***** TEXT ZUR PRÜFUNG *****

Hausdurchsuchungen in Hannover: „Wie in der Türkei“

Im Raum Hannover hat die Polizei die Wohnungen von fünf kurdischen Aktivist:innen durchsucht. Zahlreiche Mobiltelefone, Laptops und Unterlagen wurden beschlagnahmt. Den Beschuldigten wird Verstoß gegen das Vereinsgesetz vorgeworfen.

Ab 7.00 Uhr sind heute zeitgleich die Wohnungen von fünf Aktivist:innen und Mitgliedern des Demokratischen Gesellschaftszentrums Hannover und des Frauenrats Ronahî in der Region Hannover sowie den Landkreisen Celle und Heidekreis von der Polizei durchsucht worden. Das Gesellschaftszentrum und der Frauenrat vertreten die Interessen der kurdischen Gemeinschaft in der Region. Ihre Mitglieder engagieren sich ehrenamtlich für die Belange der Community, indem sie bei bürokratischen und rechtlichen Anliegen ansprechbar sind, bei Behördengängen oder Arztbesuchen begleiten, Übersetzungen vornehmen, Streit schlichten, gegen patriarchale Gewalt arbeiten, Sprach- und Musikkurse anbieten, Feiern und Bildungsangebote veranstalten. Sie setzen sich für die Völkerverständigung ein, indem sie den Kontakt, Austausch und die Zusammenarbeit mit deutschen und anderen migrantischen Menschen und Gruppen suchen und pflegen. Sie treten konsequent für eine demokratische Lösung der kurdischen Frage und einen gerechten Frieden im Kurdistan-Konflikt ein.

***** DATEN ZUR AUSWERTUNG *****

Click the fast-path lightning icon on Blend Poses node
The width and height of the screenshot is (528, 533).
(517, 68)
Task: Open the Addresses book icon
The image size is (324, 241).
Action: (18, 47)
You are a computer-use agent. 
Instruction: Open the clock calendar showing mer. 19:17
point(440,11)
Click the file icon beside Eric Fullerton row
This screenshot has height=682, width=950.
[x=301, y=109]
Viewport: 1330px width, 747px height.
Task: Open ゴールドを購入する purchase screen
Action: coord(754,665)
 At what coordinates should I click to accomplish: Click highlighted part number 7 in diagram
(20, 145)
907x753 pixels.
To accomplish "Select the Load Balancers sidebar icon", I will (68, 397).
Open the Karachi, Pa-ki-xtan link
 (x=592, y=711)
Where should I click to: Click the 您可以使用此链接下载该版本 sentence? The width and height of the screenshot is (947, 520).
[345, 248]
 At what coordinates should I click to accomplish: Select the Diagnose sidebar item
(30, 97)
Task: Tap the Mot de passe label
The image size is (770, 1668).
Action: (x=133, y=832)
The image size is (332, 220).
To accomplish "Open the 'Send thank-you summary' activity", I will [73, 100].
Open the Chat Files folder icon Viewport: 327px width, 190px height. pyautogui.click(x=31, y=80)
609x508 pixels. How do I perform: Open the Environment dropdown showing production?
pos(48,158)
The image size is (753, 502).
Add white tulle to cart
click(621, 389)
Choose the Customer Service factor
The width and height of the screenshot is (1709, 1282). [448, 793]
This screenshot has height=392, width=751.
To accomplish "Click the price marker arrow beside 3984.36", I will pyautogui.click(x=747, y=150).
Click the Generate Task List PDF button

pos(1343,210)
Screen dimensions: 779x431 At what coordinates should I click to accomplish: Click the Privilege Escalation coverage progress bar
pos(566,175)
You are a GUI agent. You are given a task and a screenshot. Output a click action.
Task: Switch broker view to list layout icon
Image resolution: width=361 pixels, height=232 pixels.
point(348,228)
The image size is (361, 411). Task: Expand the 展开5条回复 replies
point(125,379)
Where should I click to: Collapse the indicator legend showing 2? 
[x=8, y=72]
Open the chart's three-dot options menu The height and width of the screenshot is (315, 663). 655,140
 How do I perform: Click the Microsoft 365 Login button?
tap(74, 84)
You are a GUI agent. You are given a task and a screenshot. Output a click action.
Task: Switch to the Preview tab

*****

> _ZU ERLEDIGENDE SCHRITTE_
(a) Übersetzen Sie diesen Satz aus dem Text über die Hausdurchsuchungen in Hannover ins Englische: „Das Gesellschaftszentrum und der Frauenrat vertreten die Interessen der kurdischen Gemeinschaft in der Region.“
(b) Aktualisieren Sie den Abschnitt von „Im Raum Hannover“ bis „das Vereinsgesetz vorgeworfen.“ aus dem Text über die Hausdurchsuchungen in Hannover und ersetzen Sie darin „Mobiltelefone“ durch „Smartphones“.

> _IHRE ANTWORTEN_
(a) The community center and the women's council represent the interests of the Kurdish community in the region.

(b)
Im Raum Hannover hat die Polizei die Wohnungen von fünf kurdischen Aktivist:innen durchsucht. Zahlreiche Smartphones, Laptops und Unterlagen wurden beschlagnahmt. Den Beschuldigten wird Verstoß gegen das Vereinsgesetz vorgeworfen.